**Dataset**:
########################################

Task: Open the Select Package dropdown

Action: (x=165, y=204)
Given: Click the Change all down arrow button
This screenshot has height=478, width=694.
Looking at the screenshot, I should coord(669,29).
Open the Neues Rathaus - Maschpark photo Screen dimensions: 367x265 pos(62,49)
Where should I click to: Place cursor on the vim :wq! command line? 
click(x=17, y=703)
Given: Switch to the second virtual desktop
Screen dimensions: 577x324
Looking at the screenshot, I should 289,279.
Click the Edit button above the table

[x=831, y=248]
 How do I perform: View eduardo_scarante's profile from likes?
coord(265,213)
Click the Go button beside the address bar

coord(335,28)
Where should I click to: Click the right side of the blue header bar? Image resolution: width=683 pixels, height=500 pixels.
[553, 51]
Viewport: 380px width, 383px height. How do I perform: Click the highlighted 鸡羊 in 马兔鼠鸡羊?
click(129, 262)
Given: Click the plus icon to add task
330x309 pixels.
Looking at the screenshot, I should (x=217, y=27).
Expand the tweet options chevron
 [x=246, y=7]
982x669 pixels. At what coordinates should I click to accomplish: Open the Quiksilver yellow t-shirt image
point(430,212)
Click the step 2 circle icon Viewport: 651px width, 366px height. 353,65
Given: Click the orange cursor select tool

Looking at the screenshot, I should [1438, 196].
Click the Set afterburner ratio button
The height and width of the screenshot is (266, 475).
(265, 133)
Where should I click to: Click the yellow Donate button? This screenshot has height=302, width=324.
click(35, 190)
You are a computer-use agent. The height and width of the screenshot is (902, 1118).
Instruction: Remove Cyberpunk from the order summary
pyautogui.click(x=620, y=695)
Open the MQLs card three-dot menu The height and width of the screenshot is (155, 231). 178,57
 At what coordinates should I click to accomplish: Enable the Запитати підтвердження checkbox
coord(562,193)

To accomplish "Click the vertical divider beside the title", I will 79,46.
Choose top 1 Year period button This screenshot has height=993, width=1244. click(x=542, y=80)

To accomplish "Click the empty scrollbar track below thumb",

########################################

**Goal**:
Update all the records above by replacing "Screen dimensions" with "Display size" and leaving everything else unchanged.

**Output below**:
Task: Open the Select Package dropdown

Action: (x=165, y=204)
Given: Click the Change all down arrow button
This screenshot has height=478, width=694.
Looking at the screenshot, I should coord(669,29).
Open the Neues Rathaus - Maschpark photo Display size: 367x265 pos(62,49)
Where should I click to: Place cursor on the vim :wq! command line? 
click(x=17, y=703)
Given: Switch to the second virtual desktop
Display size: 577x324
Looking at the screenshot, I should 289,279.
Click the Edit button above the table

[x=831, y=248]
 How do I perform: View eduardo_scarante's profile from likes?
coord(265,213)
Click the Go button beside the address bar

coord(335,28)
Where should I click to: Click the right side of the blue header bar? Image resolution: width=683 pixels, height=500 pixels.
[553, 51]
Viewport: 380px width, 383px height. How do I perform: Click the highlighted 鸡羊 in 马兔鼠鸡羊?
click(129, 262)
Given: Click the plus icon to add task
330x309 pixels.
Looking at the screenshot, I should (x=217, y=27).
Expand the tweet options chevron
 [x=246, y=7]
982x669 pixels. At what coordinates should I click to accomplish: Open the Quiksilver yellow t-shirt image
point(430,212)
Click the step 2 circle icon Viewport: 651px width, 366px height. 353,65
Given: Click the orange cursor select tool

Looking at the screenshot, I should [1438, 196].
Click the Set afterburner ratio button
The height and width of the screenshot is (266, 475).
(265, 133)
Where should I click to: Click the yellow Donate button? This screenshot has height=302, width=324.
click(35, 190)
You are a computer-use agent. The height and width of the screenshot is (902, 1118).
Instruction: Remove Cyberpunk from the order summary
pyautogui.click(x=620, y=695)
Open the MQLs card three-dot menu The height and width of the screenshot is (155, 231). 178,57
 At what coordinates should I click to accomplish: Enable the Запитати підтвердження checkbox
coord(562,193)

To accomplish "Click the vertical divider beside the title", I will 79,46.
Choose top 1 Year period button This screenshot has height=993, width=1244. click(x=542, y=80)

To accomplish "Click the empty scrollbar track below thumb",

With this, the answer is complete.